¡El bebé ahora patea y revolotea!
Mientras flota en el líquido amniótico, el bebé ahora puede llevarse las manos a la cara, estirar las piernas y chuparse el dedo del pie [1].
Su cerebro también está creciendo. La corteza ahora está diferenciada y los hemisferios están aún más separados del medio y del bulbo raquídeo. El sistema nervioso es cada vez más complejo y ya está dividido en el sistema central y el periférico [2].
La cabeza del bebé es redonda y todavía desproporcionadamente grande. Aunque sus párpados están cerrados [3, 4], ya puede empezar a percibir la luz. El diafragma, que es la membrana muscular que separa el tórax del estómago [5], también se forma esta semana, mientras que el cuerpo lúteo se desvanece gradualmente, pasando sus funciones a la placenta [6].
Lo que podemos ver en un ultrasonido
En esta imagen, vemos un bebé flotando en el líquido amniótico que se apoya cómodamente contra las paredes del saco amniótico.
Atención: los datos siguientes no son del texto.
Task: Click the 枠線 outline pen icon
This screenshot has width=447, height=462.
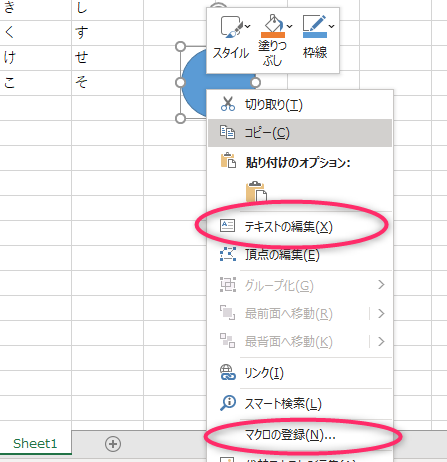Action: pos(314,26)
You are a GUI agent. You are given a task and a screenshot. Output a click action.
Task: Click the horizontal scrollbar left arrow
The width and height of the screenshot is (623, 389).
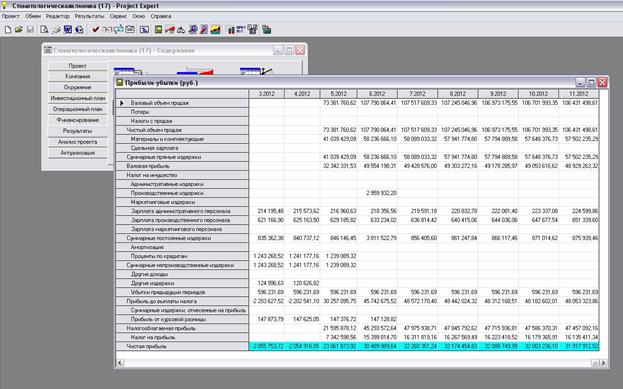(x=120, y=363)
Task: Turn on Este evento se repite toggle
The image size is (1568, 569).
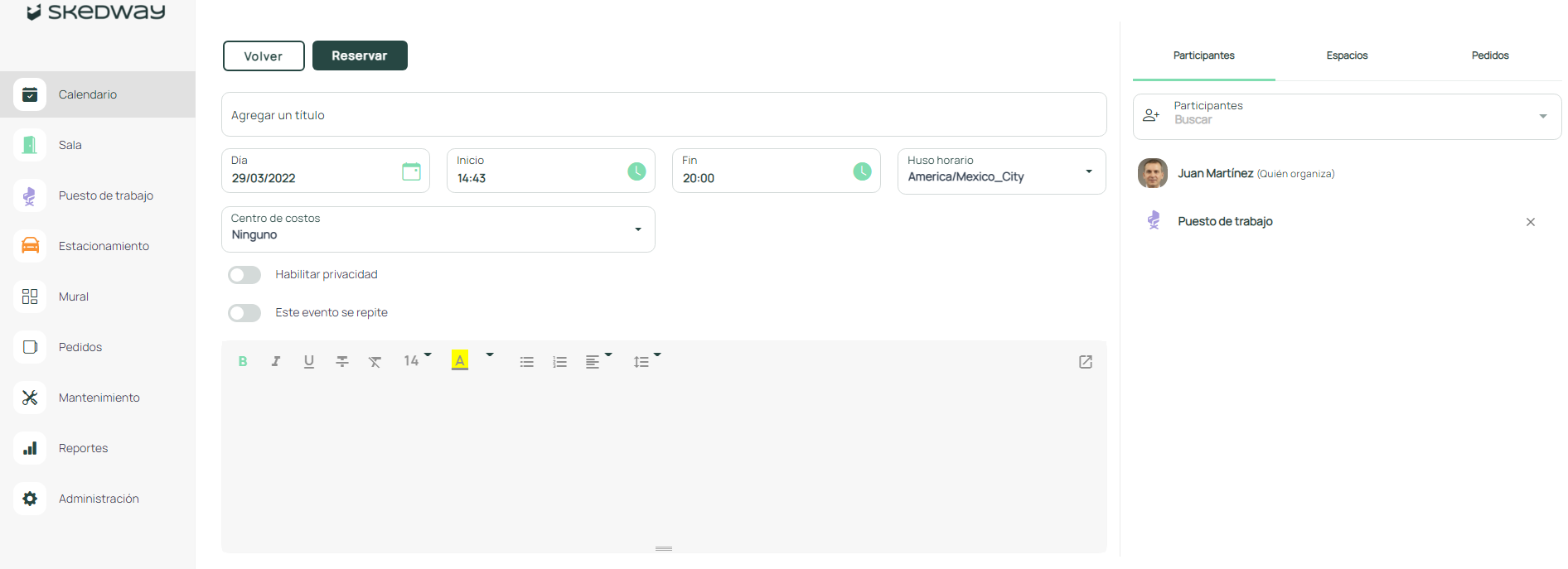Action: (x=244, y=313)
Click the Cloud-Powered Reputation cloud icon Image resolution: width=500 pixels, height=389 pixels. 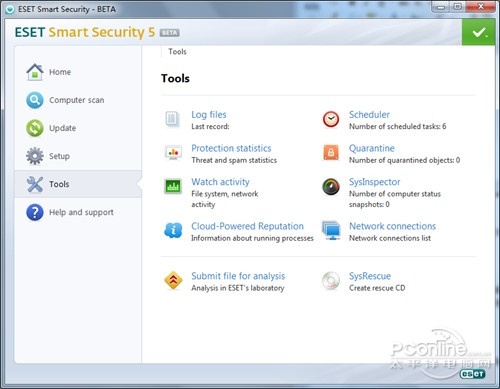pos(173,230)
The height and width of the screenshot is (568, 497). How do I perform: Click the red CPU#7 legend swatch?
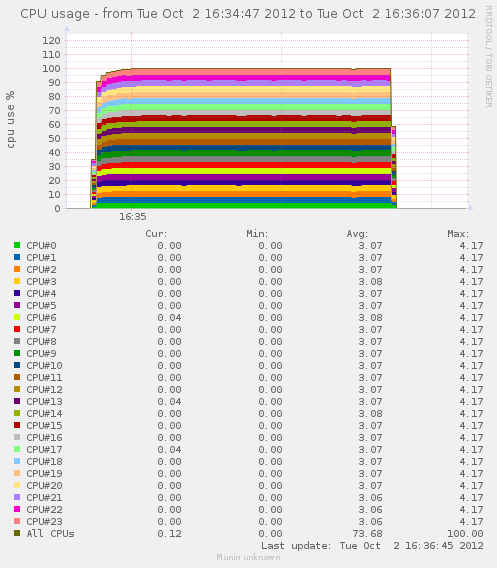tap(17, 329)
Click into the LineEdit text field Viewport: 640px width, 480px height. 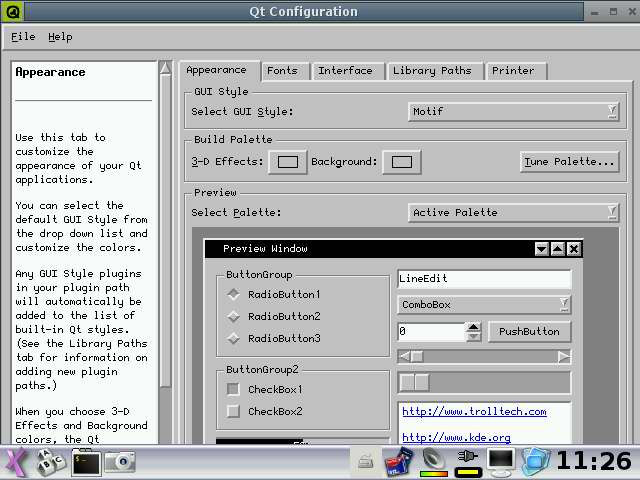pos(484,279)
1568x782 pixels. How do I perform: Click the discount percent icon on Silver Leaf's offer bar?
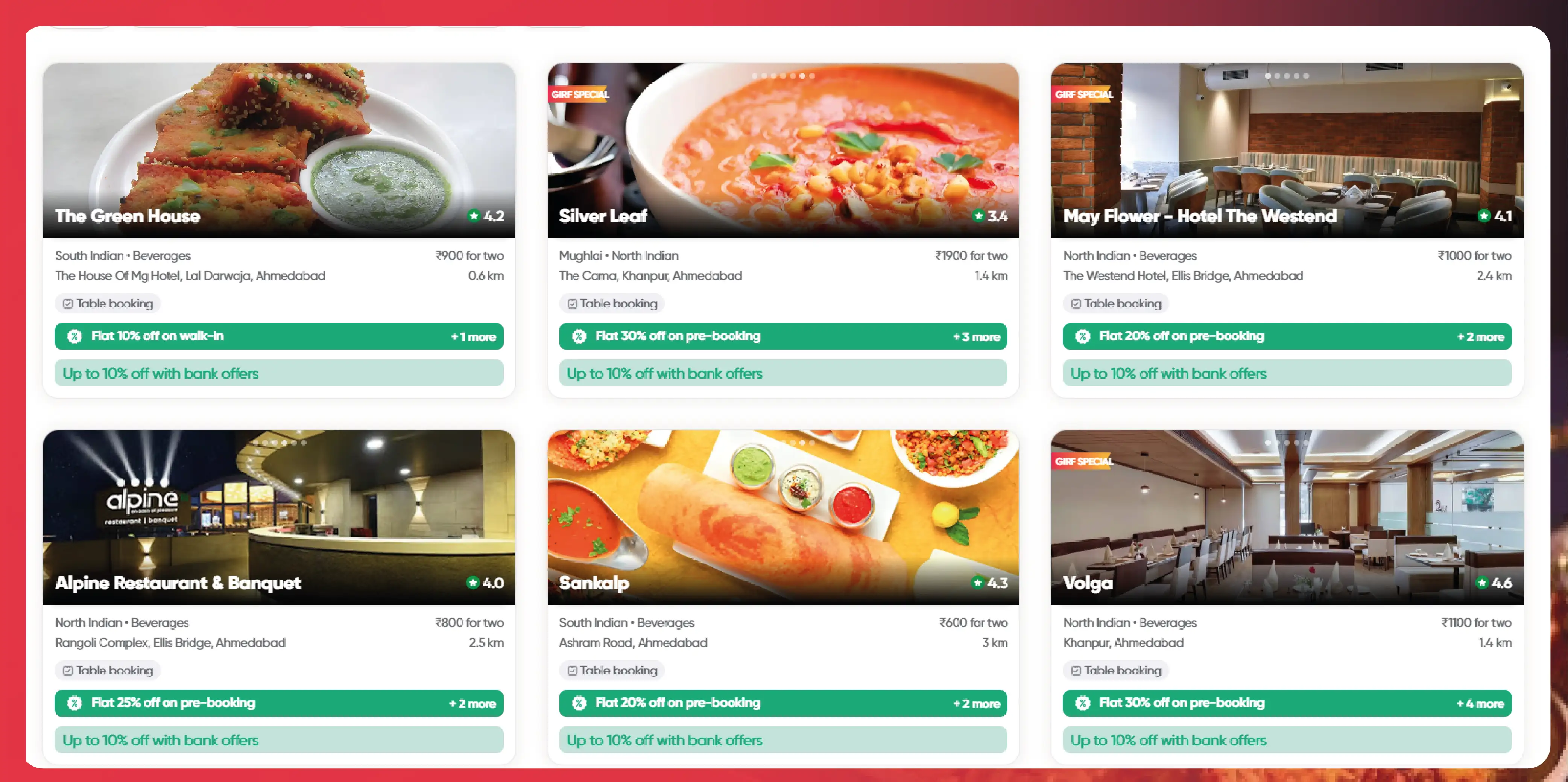click(579, 336)
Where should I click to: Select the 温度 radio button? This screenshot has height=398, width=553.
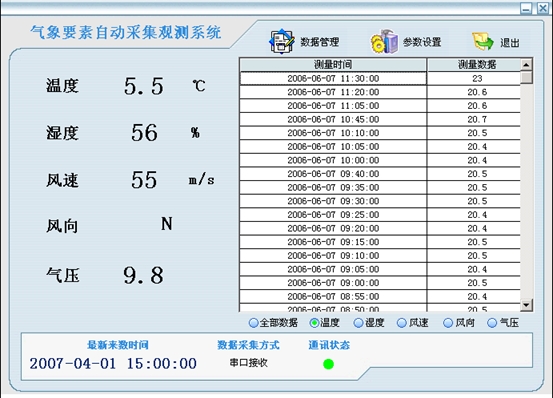pyautogui.click(x=314, y=323)
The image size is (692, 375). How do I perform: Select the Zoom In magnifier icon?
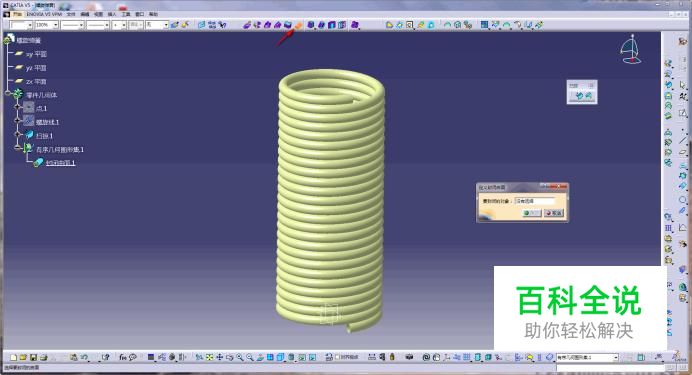pos(240,357)
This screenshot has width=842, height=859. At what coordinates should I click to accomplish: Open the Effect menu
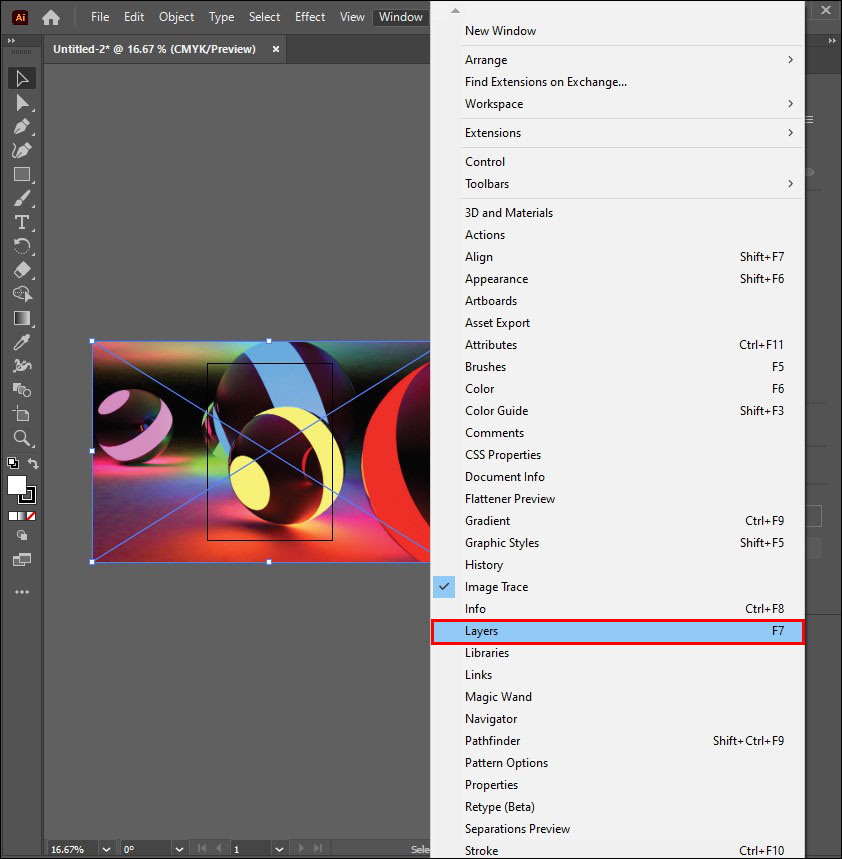(x=310, y=17)
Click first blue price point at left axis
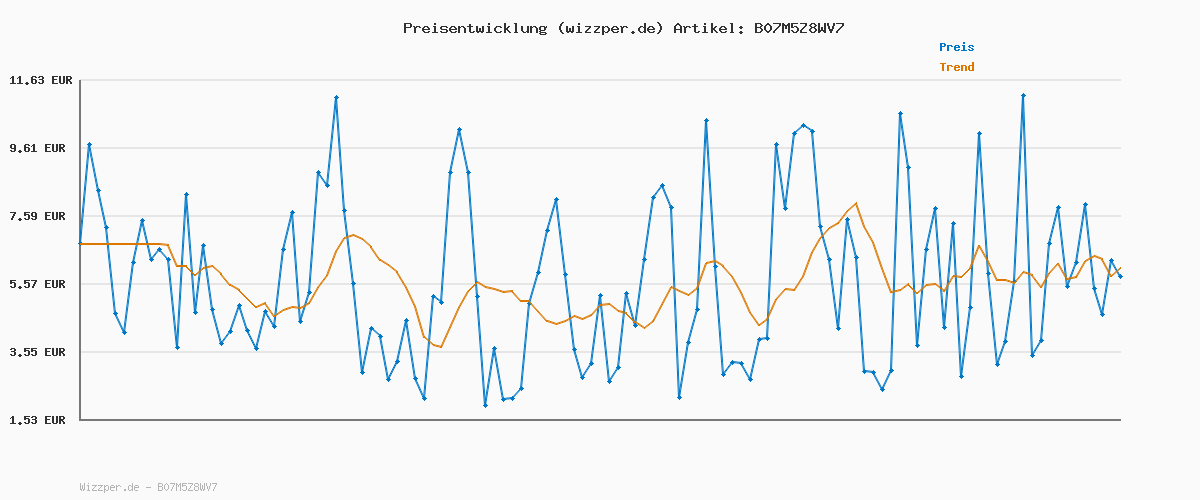This screenshot has height=500, width=1200. click(x=80, y=244)
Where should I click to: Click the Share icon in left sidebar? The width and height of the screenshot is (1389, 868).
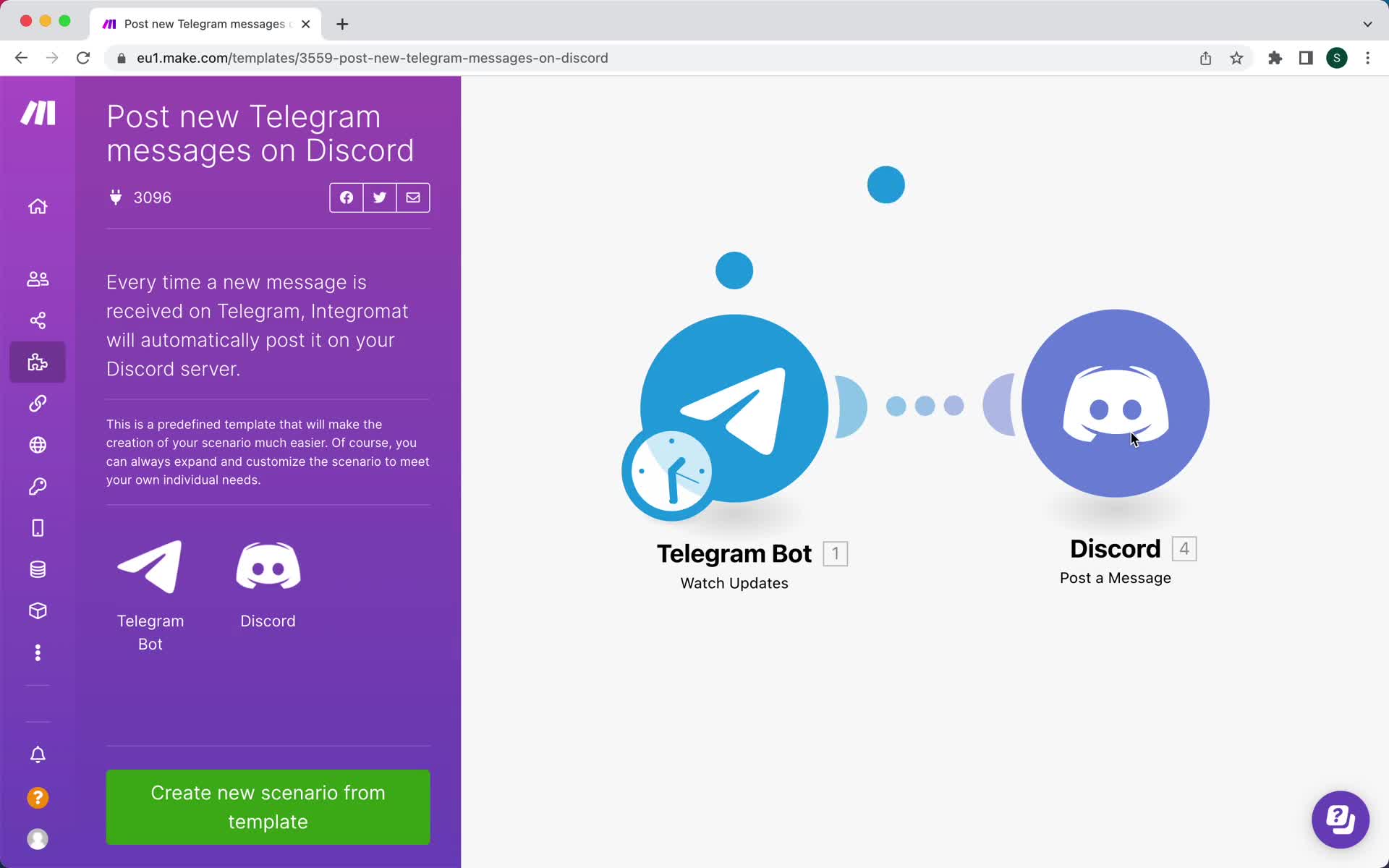tap(38, 320)
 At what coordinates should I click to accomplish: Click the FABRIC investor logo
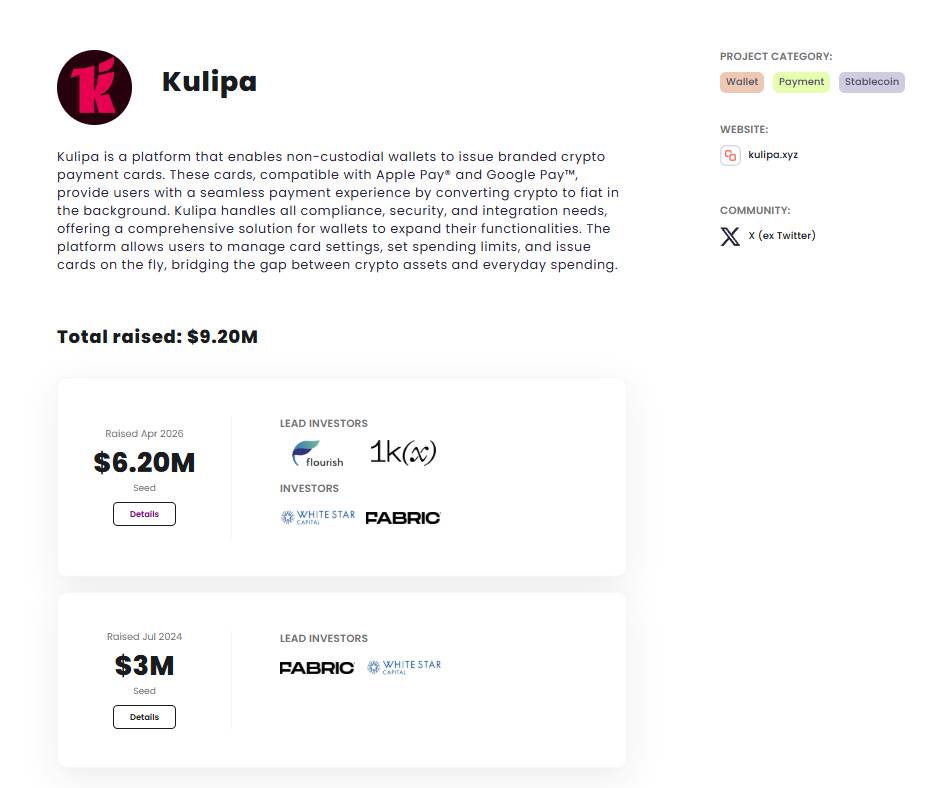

El perfil del bebé delinea su pequeña nariz, boca e incluso una orejita, que está un poco más abajo de donde estará cuando esté completamente desarrollada.
La cabeza del bebé todavía es muy grande, casi la mitad del tamaño del cuerpo. En esta imagen también se ve un cuello diminuto. El corazón es el pequeño punto que se ve en el pecho del bebé. Aunque las piernas no son visibles, se puede ver el contorno de la mano derecha del bebé.
El bebé flota en el líquido amniótico, que es el contorno grande y oscuro que se ve en la imagen. El espiral es el cordón umbilical, que conecta estrechamente al bebé con la madre. Está conectado a la placenta y la sangre fluye a través de sus vasos, proporcionando nutrientes y oxígeno al bebé en desarrollo.